■ Conjunto de tarefas ■
1. Responda às perguntas abaixo com base no texto sobre o consumo de álcool no Brasil.
(a) Que percentual dos brasileiros declarou não consumir álcool em 2025?
(b) Que cargo Mariana Thibes ocupa no CISA?
(c) Para quanto caiu o consumo abusivo entre os jovens de 18 a 24 anos?
2. Transcreva fielmente o trecho do texto sobre o consumo de álcool no Brasil que começa em "Além disso, o" e segue até "quem bebe menos?".

■ Trecho do documento ■

====================

Os jovens estão impulsionando uma mudança no consumo de bebidas alcoólicas no Brasil. Uma nova pesquisa do Centro de Informações sobre Saúde e Álcool (CISA ), realizada pela Ipsos-Ipec, aponta que o número de pessoas que deixaram de beber cresceu no país — e o movimento é puxado por adultos mais jovens, com idade entre 18 e 34 anos. Em 2025, 64% dos brasileiros declararam não consumir álcool, contra 55% em 2023. Entre os mais jovens, o salto é ainda mais expressivo: a abstinência subiu de 46% para 64% na faixa de 18 a 24 anos e de 47% para 61% entre adultos de 25 a 34 anos.
De acordo com Mariana Thibes, doutora em sociologia e coordenadora do CISA, esse comportamento reflete transformações culturais e de valores entre as novas gerações. Ela aponta que diversos fatores contribuem para essa redução. “O primeiro é uma mudança no comportamento dos jovens, que preferem sair mais cedo e voltar para casa antes da meia-noite, priorizando o descanso e um dia seguinte produtivo”, afirma.
Além disso, o cuidado com a saúde física e mental aumentou. “Essa geração se preocupa mais com o bem-estar, com a performance esportiva, com o peso e, principalmente, com a saúde mental. Se antes o álcool era associado apenas à diversão, hoje muitos jovens o veem como algo que pode prejudicar a imagem, o rendimento e a saúde”, observa.
Outro dado revelado pela pesquisa é que o consumo abusivo caiu de 20% para 13% entre os mais jovens, de 18 a 24 anos. A quantidade também mudou: entre os que bebem, a maioria consome apenas uma ou duas doses por ocasião.
Quem bebe mais e quem bebe menos?
O aumento da abstinência também é diferente, de acordo com o grau de escolaridade e a classe social. Entre pessoas com ensino superior, a proporção de pessoas que não bebem passou de 49% para 62%; nas classes A e B, foi de 44% para 55%. A redução do consumo também é mais visível nas regiões metropolitanas e capitais, especialmente no Sudeste.

====================

■ Dados para análise ■
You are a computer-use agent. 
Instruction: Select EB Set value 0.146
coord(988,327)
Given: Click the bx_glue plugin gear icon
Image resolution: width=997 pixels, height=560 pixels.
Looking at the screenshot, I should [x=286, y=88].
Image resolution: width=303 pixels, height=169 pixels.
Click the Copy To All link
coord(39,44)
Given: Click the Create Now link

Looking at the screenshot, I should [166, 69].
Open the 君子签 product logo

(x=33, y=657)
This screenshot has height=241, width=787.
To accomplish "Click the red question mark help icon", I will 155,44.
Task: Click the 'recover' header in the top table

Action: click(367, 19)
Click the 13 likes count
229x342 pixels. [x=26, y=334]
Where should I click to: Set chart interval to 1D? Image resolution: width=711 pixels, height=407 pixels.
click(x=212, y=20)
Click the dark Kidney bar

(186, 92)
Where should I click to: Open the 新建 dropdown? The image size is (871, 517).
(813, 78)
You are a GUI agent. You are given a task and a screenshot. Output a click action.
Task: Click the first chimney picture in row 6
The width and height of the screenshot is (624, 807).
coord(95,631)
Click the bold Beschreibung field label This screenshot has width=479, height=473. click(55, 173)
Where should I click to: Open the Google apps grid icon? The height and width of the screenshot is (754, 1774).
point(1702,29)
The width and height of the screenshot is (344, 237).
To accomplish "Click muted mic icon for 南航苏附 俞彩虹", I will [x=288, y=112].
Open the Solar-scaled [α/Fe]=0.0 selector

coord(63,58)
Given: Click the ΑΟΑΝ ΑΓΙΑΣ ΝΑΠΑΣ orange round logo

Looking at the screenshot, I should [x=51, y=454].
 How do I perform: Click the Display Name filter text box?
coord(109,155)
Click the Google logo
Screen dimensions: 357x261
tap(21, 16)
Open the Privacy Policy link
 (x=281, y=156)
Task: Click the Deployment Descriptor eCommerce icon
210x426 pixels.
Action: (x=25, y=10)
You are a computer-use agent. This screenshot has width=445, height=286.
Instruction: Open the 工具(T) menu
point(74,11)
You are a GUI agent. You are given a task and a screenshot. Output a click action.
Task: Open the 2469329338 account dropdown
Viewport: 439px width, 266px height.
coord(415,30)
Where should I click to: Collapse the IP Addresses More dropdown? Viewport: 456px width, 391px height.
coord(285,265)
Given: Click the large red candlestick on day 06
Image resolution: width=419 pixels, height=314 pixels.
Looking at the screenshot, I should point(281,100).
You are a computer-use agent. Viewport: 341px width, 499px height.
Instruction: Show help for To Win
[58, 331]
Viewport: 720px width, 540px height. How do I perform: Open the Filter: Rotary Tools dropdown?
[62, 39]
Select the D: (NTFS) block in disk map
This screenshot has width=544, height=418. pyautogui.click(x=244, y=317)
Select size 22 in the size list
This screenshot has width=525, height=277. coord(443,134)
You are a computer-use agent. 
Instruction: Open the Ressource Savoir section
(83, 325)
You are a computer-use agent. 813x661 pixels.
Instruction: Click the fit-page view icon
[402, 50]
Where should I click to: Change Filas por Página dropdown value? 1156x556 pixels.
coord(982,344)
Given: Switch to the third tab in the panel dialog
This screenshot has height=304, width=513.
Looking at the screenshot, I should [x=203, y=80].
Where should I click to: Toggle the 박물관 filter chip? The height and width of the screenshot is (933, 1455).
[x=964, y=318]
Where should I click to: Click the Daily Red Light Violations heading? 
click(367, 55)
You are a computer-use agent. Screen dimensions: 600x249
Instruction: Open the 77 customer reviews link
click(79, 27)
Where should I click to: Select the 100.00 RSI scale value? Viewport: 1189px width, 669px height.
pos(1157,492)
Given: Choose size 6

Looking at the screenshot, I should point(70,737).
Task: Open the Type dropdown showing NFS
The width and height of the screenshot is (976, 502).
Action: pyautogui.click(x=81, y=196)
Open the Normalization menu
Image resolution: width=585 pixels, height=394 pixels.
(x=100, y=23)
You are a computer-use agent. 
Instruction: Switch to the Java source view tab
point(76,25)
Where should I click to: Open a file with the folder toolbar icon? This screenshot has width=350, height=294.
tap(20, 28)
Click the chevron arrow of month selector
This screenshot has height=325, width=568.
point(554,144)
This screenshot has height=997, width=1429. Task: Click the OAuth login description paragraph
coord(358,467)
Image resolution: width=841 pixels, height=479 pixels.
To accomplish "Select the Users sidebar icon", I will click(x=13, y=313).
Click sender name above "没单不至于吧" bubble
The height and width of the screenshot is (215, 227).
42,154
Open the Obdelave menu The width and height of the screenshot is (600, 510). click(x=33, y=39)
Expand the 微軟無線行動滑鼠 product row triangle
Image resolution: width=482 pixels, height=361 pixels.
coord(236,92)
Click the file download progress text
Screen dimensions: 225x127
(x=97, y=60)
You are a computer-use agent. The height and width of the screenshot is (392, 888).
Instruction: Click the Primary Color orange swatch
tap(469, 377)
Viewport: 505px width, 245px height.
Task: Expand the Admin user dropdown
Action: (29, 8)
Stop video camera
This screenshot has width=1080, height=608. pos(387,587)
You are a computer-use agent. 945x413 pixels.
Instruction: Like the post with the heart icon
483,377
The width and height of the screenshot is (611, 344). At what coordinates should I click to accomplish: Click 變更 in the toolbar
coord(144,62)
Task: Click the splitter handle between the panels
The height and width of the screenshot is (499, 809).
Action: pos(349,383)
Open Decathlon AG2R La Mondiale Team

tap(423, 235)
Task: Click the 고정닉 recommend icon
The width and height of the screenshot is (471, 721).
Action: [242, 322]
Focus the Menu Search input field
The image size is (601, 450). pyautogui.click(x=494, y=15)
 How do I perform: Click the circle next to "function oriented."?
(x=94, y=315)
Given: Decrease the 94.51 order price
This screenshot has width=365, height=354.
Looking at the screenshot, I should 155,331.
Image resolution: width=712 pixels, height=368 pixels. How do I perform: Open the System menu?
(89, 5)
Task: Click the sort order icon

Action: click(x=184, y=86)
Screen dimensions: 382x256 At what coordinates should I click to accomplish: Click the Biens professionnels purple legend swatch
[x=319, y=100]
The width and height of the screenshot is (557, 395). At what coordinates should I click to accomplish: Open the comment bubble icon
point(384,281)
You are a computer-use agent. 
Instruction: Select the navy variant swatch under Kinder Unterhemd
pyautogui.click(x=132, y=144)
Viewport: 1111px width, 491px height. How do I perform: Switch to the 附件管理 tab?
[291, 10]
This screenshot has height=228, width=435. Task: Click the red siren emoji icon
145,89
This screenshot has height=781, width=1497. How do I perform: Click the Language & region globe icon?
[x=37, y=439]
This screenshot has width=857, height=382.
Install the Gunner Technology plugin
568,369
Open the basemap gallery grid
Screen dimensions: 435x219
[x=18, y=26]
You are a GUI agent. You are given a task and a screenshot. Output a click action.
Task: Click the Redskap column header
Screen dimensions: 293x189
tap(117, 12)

====================

■ Respostas do exercício ■
1.
(a) 64%.
(b) Coordenadora.
(c) 13%.

2.
Além disso, o cuidado com a saúde física e mental aumentou. “Essa geração se preocupa mais com o bem-estar, com a performance esportiva, com o peso e, principalmente, com a saúde mental. Se antes o álcool era associado apenas à diversão, hoje muitos jovens o veem como algo que pode prejudicar a imagem, o rendimento e a saúde”, observa.
Outro dado revelado pela pesquisa é que o consumo abusivo caiu de 20% para 13% entre os mais jovens, de 18 a 24 anos. A quantidade também mudou: entre os que bebem, a maioria consome apenas uma ou duas doses por ocasião.
Quem bebe mais e quem bebe menos?